Stored items:

[Start of section]

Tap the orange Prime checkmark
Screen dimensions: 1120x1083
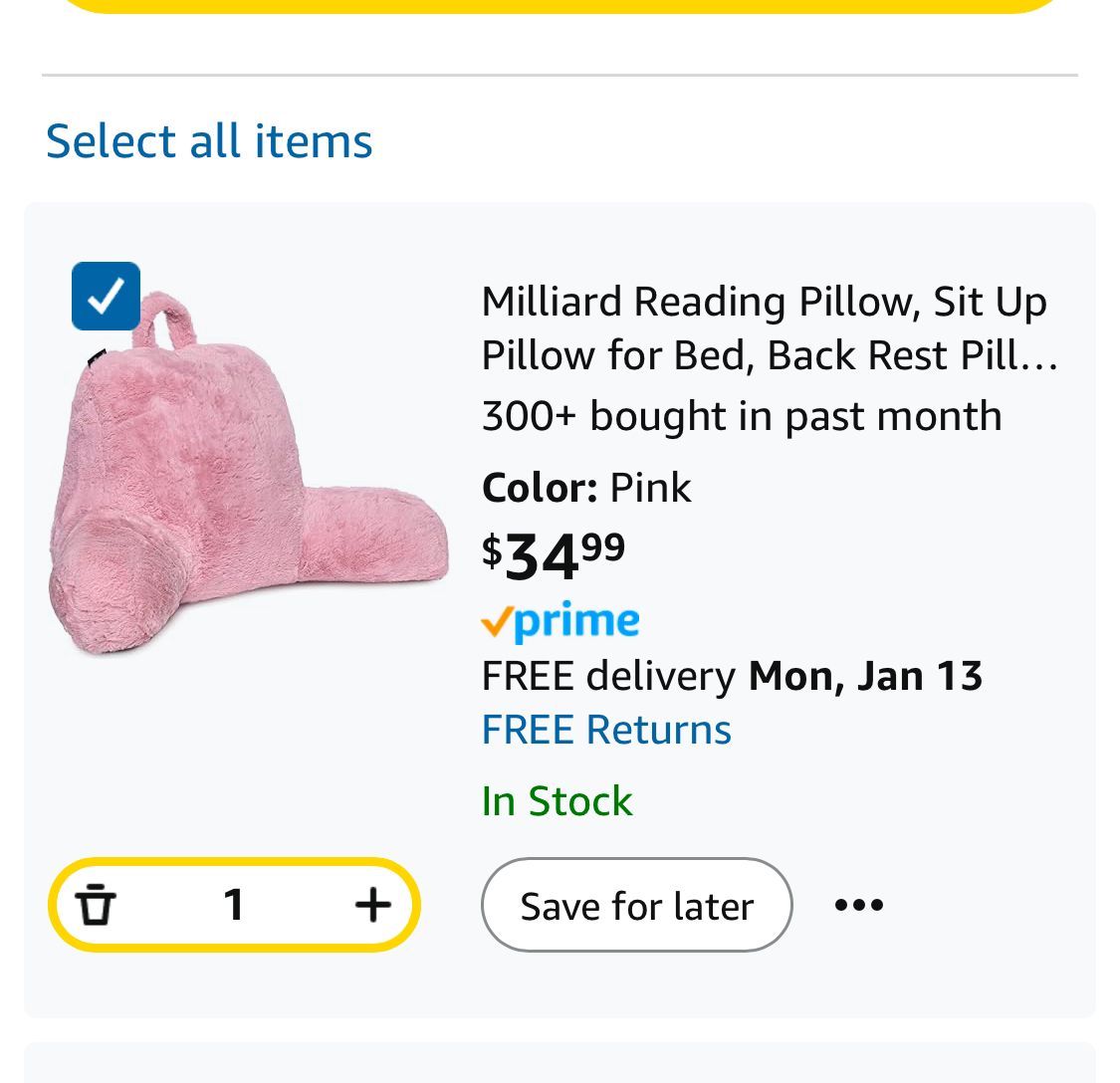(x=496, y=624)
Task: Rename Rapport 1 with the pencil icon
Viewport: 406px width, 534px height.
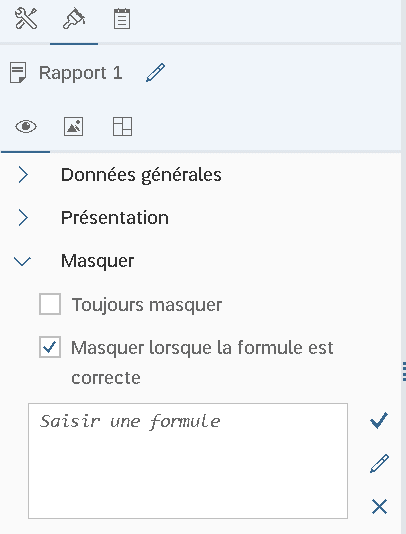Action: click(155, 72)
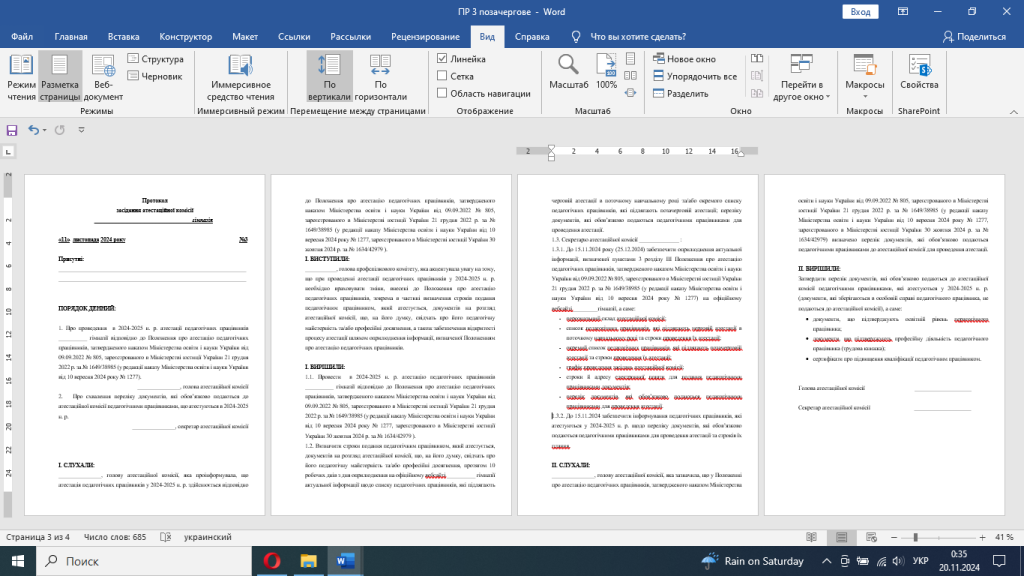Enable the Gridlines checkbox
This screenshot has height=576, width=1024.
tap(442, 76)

[End of section]

How to complete this task =>
Leaving out every picture, transcribe exactly the lines from the line that contains "Screen dimensions: 1120x1083" through the final line of the entries above.

Solution to this problem =>
Screen dimensions: 1120x1083
(x=496, y=624)
Task: Rename Rapport 1 with the pencil icon
Viewport: 406px width, 534px height.
Action: click(155, 72)
Enable the Gridlines checkbox
This screenshot has height=576, width=1024.
tap(442, 76)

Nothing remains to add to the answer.